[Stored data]

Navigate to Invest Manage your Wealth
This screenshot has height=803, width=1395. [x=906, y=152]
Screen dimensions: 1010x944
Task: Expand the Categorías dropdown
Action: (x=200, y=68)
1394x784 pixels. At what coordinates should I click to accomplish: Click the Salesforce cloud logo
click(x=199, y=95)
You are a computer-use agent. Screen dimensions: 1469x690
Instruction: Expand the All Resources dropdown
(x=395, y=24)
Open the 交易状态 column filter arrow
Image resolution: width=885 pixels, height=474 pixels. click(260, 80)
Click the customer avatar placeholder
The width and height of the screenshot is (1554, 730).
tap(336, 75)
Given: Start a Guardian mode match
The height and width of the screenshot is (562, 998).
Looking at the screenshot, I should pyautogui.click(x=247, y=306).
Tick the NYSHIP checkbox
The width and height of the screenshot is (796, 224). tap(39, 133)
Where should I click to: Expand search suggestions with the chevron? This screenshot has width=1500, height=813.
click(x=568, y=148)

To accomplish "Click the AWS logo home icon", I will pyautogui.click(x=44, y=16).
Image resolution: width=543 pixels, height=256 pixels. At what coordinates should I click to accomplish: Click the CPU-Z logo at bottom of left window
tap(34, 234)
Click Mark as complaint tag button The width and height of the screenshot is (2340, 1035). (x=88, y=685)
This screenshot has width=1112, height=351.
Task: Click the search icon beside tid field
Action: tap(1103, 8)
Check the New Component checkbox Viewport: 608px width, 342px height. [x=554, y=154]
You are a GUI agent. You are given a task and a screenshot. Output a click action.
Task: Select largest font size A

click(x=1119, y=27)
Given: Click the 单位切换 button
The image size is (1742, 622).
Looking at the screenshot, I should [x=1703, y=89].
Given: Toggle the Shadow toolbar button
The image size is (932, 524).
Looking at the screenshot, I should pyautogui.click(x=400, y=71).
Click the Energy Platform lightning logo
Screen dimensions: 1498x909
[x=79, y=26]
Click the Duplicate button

Task requirements – Give the number of lines in the data that contain the word "agent", and add no other text.

Output below – 2